**ABOUT THIS EXERCISE:** Which lines in the data below contain the word "feedback"? Return each of them.

[Opening DATA SHOWN section]

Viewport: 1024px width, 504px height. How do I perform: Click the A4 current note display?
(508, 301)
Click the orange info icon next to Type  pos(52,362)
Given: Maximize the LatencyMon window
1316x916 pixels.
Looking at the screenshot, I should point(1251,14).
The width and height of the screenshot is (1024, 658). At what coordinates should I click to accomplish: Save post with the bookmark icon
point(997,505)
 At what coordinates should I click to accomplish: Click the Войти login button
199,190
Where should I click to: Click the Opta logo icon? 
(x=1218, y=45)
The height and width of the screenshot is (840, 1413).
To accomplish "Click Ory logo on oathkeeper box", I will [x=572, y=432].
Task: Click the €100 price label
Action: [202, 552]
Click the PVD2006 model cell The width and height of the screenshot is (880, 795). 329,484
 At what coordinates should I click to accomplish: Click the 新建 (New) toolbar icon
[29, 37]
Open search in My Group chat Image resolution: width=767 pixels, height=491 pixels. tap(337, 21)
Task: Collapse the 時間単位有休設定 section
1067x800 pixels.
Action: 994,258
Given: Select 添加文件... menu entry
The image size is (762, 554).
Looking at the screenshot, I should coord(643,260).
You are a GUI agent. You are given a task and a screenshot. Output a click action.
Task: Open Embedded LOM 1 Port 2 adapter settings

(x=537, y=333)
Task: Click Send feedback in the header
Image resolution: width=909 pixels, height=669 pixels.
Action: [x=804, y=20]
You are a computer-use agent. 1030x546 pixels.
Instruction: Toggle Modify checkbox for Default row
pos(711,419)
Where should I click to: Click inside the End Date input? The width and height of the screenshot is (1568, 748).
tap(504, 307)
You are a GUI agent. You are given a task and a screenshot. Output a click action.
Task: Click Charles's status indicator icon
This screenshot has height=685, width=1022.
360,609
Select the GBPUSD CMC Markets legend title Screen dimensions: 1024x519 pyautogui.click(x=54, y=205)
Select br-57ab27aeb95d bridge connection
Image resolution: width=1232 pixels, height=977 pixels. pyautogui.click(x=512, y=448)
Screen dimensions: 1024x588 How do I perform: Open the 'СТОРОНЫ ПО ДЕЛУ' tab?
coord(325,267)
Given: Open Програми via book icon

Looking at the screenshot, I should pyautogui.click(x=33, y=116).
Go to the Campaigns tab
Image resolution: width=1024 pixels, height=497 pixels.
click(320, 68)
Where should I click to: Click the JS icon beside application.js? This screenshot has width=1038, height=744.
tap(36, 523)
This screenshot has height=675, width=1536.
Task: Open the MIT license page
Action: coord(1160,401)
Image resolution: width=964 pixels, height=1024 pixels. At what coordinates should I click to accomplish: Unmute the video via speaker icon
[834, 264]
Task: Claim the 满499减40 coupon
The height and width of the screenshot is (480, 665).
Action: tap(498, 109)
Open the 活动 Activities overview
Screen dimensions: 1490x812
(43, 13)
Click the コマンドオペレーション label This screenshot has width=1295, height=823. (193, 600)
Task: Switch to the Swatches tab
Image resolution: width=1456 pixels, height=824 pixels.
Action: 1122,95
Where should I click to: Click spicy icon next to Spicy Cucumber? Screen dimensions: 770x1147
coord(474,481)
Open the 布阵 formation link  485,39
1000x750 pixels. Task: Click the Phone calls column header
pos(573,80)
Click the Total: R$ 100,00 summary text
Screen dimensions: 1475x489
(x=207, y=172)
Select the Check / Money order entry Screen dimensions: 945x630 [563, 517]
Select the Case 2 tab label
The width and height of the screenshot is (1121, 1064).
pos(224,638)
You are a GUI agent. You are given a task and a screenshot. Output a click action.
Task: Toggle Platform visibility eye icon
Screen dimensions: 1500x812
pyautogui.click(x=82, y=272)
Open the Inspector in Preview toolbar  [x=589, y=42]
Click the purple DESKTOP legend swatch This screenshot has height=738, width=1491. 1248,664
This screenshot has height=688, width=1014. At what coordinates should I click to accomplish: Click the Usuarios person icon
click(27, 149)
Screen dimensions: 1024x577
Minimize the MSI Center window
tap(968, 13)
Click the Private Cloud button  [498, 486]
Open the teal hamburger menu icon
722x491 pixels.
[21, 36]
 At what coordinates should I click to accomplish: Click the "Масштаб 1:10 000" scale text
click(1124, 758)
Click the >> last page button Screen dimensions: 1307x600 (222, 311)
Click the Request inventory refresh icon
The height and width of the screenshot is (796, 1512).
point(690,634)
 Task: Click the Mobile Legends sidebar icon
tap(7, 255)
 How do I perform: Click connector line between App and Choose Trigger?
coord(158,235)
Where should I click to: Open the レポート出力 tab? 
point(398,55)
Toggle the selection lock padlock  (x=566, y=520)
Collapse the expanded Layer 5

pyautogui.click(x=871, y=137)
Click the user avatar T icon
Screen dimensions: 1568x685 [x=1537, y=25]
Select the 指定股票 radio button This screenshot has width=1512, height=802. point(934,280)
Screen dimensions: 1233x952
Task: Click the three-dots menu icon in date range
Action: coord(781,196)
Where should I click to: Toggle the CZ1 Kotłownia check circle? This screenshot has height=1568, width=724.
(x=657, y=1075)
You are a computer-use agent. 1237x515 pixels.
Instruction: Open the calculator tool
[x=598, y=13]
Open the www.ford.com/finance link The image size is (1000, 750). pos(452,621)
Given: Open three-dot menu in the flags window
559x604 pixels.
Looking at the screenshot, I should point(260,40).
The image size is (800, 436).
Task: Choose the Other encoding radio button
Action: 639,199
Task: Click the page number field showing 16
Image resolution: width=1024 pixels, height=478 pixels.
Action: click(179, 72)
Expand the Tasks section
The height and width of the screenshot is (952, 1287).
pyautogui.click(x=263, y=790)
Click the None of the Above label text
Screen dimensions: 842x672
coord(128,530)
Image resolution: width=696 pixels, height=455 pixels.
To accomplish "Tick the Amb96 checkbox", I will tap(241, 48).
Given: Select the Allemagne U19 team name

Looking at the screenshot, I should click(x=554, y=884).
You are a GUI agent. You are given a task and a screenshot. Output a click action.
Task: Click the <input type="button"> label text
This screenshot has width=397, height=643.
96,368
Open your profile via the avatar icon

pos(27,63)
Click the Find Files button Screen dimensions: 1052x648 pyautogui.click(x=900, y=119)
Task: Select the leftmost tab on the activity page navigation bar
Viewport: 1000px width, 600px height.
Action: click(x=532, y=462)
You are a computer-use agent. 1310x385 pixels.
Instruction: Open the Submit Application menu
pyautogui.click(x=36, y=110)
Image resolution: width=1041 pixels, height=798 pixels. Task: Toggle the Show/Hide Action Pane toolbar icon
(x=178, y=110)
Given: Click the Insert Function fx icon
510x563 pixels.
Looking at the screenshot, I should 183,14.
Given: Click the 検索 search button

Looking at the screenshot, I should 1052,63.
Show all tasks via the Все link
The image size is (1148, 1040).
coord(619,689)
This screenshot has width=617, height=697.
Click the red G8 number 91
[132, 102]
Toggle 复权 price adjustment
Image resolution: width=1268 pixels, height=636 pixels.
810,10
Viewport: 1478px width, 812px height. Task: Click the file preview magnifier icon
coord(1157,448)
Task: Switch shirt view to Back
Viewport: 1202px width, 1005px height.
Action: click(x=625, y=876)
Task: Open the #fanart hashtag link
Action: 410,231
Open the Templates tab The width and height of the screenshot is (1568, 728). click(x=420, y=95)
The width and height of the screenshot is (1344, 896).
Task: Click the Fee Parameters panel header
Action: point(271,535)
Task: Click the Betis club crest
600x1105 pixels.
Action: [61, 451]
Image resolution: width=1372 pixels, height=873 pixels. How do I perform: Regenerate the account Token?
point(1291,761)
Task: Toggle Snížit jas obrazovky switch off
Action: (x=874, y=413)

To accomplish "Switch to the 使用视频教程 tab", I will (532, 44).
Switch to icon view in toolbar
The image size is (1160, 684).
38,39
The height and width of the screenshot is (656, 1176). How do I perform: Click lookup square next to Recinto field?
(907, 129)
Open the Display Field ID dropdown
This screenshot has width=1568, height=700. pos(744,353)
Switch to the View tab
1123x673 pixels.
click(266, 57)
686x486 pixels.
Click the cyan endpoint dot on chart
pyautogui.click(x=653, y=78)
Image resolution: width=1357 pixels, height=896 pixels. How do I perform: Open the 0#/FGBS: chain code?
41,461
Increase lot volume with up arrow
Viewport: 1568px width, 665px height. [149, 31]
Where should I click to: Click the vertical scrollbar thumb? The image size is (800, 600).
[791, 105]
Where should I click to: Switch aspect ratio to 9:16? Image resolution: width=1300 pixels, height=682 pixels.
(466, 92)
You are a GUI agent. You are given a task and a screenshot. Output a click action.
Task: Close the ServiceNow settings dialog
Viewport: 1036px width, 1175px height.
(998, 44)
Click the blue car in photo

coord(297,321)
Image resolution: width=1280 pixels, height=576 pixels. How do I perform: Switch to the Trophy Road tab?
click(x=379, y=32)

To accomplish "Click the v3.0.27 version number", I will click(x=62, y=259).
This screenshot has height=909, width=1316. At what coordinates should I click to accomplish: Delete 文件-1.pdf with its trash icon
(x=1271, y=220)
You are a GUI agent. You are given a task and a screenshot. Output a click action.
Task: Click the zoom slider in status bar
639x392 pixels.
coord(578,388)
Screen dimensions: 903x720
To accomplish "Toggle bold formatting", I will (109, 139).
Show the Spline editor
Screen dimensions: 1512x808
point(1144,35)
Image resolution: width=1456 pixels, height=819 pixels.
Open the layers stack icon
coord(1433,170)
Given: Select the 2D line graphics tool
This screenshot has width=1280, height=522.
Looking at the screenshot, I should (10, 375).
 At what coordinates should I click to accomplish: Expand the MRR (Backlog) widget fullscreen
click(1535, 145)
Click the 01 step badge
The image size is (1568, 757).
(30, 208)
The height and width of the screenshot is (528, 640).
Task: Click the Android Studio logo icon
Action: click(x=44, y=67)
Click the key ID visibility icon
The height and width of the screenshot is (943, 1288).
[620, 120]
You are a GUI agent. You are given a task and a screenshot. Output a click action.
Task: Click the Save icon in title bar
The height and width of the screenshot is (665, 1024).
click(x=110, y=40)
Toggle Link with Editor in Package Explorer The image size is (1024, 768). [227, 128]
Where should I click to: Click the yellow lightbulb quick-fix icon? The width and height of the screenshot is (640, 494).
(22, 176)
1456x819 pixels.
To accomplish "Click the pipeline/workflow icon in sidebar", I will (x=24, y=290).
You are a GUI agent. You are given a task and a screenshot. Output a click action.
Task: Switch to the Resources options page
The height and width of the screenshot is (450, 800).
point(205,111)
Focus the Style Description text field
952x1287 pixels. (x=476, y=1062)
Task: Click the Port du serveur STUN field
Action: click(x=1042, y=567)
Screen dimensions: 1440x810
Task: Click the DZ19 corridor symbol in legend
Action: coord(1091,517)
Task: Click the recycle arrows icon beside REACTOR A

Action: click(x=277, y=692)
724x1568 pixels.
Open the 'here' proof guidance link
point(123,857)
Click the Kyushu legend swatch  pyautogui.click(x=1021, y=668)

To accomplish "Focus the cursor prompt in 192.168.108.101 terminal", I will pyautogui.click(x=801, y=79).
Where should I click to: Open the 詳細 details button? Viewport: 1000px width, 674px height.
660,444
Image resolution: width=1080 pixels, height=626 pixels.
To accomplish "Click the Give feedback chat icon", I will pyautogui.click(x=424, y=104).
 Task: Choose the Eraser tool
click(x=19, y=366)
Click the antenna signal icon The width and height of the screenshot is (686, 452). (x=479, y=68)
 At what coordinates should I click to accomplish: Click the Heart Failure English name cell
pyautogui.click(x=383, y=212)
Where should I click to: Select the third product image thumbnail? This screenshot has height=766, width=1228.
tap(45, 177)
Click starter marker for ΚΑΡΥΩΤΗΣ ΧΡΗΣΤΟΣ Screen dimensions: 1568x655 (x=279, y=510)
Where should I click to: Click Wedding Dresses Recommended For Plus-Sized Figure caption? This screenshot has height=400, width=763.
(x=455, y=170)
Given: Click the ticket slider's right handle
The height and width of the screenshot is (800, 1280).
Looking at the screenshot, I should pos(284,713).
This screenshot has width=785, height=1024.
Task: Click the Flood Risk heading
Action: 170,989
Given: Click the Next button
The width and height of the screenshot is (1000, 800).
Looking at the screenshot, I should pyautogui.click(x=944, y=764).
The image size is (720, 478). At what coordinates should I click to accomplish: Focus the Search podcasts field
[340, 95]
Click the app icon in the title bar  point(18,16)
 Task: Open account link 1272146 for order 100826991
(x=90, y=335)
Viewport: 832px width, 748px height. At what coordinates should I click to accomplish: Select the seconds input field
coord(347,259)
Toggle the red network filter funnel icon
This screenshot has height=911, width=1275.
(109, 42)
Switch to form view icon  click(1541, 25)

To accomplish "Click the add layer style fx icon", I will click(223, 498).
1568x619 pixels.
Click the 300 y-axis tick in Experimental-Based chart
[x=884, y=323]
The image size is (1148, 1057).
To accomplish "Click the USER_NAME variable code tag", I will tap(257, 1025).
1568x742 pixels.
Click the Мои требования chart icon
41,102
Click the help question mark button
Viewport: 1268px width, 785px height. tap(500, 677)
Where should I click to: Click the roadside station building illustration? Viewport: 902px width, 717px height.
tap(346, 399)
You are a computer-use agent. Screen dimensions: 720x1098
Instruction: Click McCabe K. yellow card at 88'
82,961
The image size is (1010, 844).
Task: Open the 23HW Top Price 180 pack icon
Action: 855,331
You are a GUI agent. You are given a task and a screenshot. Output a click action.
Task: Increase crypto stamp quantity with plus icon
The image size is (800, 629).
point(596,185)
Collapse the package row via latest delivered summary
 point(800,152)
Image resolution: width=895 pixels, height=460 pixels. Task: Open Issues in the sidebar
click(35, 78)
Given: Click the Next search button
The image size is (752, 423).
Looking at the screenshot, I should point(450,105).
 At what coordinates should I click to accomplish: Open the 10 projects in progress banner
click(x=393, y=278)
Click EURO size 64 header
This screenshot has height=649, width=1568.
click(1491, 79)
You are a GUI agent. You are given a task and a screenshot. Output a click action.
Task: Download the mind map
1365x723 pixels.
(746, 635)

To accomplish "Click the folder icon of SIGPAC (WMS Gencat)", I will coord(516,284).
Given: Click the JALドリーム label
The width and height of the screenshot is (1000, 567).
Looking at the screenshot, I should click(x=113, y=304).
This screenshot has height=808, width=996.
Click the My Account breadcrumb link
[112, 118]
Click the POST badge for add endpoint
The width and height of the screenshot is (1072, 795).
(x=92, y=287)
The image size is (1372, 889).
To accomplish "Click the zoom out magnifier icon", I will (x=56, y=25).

[Closing DATA SHOWN section]

**RESULT FOR THIS TASK:**
Task: Click Send feedback in the header
To accomplish "Click the Give feedback chat icon", I will pyautogui.click(x=424, y=104).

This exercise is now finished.